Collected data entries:
****************
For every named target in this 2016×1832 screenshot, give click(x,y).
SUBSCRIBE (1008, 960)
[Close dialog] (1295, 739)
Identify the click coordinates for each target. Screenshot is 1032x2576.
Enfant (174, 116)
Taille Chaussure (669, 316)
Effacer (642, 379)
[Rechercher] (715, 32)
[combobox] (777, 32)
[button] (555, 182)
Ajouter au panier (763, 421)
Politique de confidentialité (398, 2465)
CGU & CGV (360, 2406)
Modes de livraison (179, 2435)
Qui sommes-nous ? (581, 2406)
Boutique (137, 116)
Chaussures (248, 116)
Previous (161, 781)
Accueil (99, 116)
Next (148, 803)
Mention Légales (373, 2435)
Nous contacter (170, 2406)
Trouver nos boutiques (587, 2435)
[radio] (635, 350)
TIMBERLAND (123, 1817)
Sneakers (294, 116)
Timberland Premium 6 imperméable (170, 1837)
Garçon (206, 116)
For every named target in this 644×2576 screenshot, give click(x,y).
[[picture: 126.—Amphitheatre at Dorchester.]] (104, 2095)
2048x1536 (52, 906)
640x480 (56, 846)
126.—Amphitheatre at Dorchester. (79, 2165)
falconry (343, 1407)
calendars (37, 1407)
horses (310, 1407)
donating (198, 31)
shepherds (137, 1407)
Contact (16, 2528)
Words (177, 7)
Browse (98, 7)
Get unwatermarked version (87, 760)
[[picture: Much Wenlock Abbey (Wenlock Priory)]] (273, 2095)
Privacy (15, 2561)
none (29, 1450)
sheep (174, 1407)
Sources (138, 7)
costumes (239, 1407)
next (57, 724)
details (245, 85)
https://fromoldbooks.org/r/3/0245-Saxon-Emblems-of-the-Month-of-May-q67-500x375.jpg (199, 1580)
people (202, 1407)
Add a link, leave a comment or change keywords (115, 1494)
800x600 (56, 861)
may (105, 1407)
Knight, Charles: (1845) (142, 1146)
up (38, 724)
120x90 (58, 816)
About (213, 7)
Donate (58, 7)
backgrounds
****************
What the task requires
Every entry above should be transcribed exactly as it appears.

Solution
For every named target in this 2016×1832 screenshot, give click(x,y).
SUBSCRIBE (1008, 960)
[Close dialog] (1295, 739)
Identify the click coordinates for each target. Screenshot is 1032x2576.
Enfant (174, 116)
Taille Chaussure (669, 316)
Effacer (642, 379)
[Rechercher] (715, 32)
[combobox] (777, 32)
[button] (555, 182)
Ajouter au panier (763, 421)
Politique de confidentialité (398, 2465)
CGU & CGV (360, 2406)
Modes de livraison (179, 2435)
Qui sommes-nous ? (581, 2406)
Boutique (137, 116)
Chaussures (248, 116)
Previous (161, 781)
Accueil (99, 116)
Next (148, 803)
Mention Légales (373, 2435)
Nous contacter (170, 2406)
Trouver nos boutiques (587, 2435)
[radio] (635, 350)
TIMBERLAND (123, 1817)
Sneakers (294, 116)
Timberland Premium 6 imperméable (170, 1837)
Garçon (206, 116)
For every named target in this 644×2576 screenshot, give click(x,y).
[[picture: 126.—Amphitheatre at Dorchester.]] (104, 2095)
2048x1536 (52, 906)
640x480 (56, 846)
126.—Amphitheatre at Dorchester. (79, 2165)
falconry (343, 1407)
calendars (37, 1407)
horses (310, 1407)
donating (198, 31)
shepherds (137, 1407)
Contact (16, 2528)
Words (177, 7)
Browse (98, 7)
Get unwatermarked version (87, 760)
[[picture: Much Wenlock Abbey (Wenlock Priory)]] (273, 2095)
Privacy (15, 2561)
none (29, 1450)
sheep (174, 1407)
Sources (138, 7)
costumes (239, 1407)
next (57, 724)
details (245, 85)
https://fromoldbooks.org/r/3/0245-Saxon-Emblems-of-the-Month-of-May-q67-500x375.jpg (199, 1580)
people (202, 1407)
Add a link, leave a comment or change keywords (115, 1494)
800x600 (56, 861)
may (105, 1407)
Knight, Charles: (1845) (142, 1146)
up (38, 724)
120x90 (58, 816)
About (213, 7)
Donate (58, 7)
backgrounds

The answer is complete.